(Collected data)

_ _ _ _ _

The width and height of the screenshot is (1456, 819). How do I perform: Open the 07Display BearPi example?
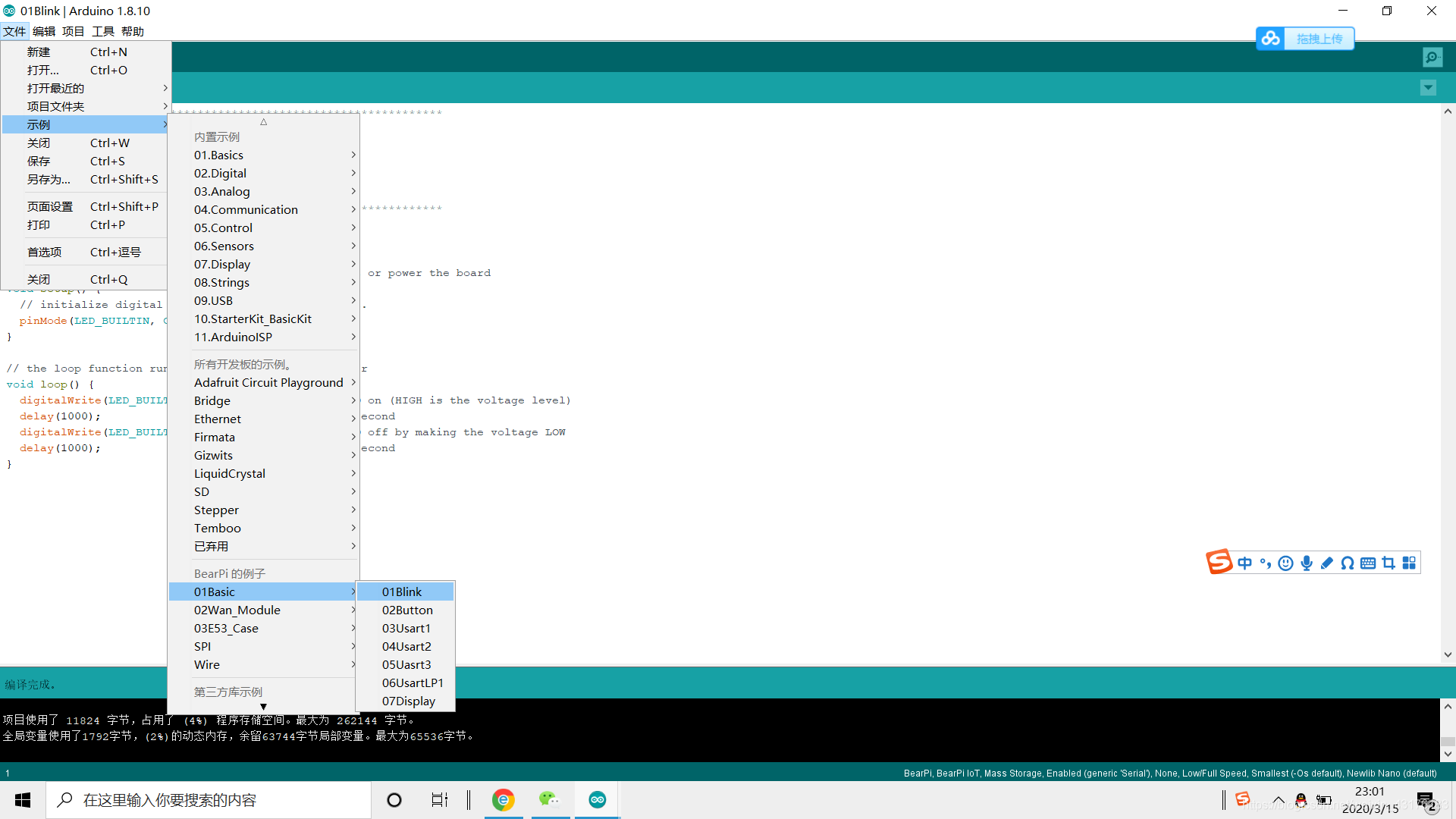[408, 701]
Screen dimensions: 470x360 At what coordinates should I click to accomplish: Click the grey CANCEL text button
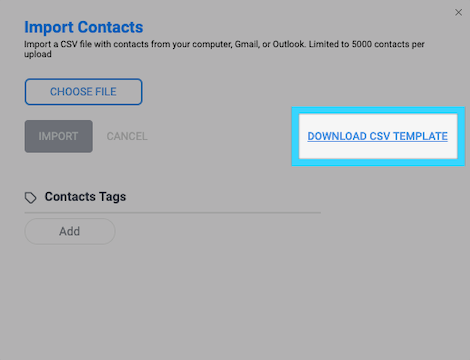(x=127, y=136)
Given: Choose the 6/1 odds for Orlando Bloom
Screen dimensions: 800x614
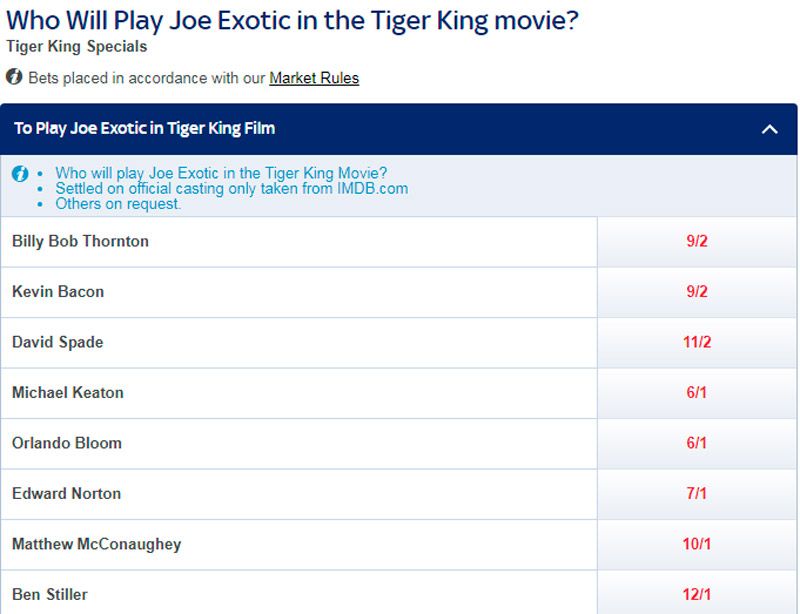Looking at the screenshot, I should (697, 443).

_ _ _ _ _

**Task statement**
Each record, word for word, should be printed again without its pictures.

**Answer space**
The width and height of the screenshot is (1456, 819). How do I perform: Open the 07Display BearPi example?
[408, 701]
Screen dimensions: 470x360 At what coordinates should I click to accomplish: Click the grey CANCEL text button
(x=127, y=136)
Given: Choose the 6/1 odds for Orlando Bloom
Screen dimensions: 800x614
Looking at the screenshot, I should (697, 443).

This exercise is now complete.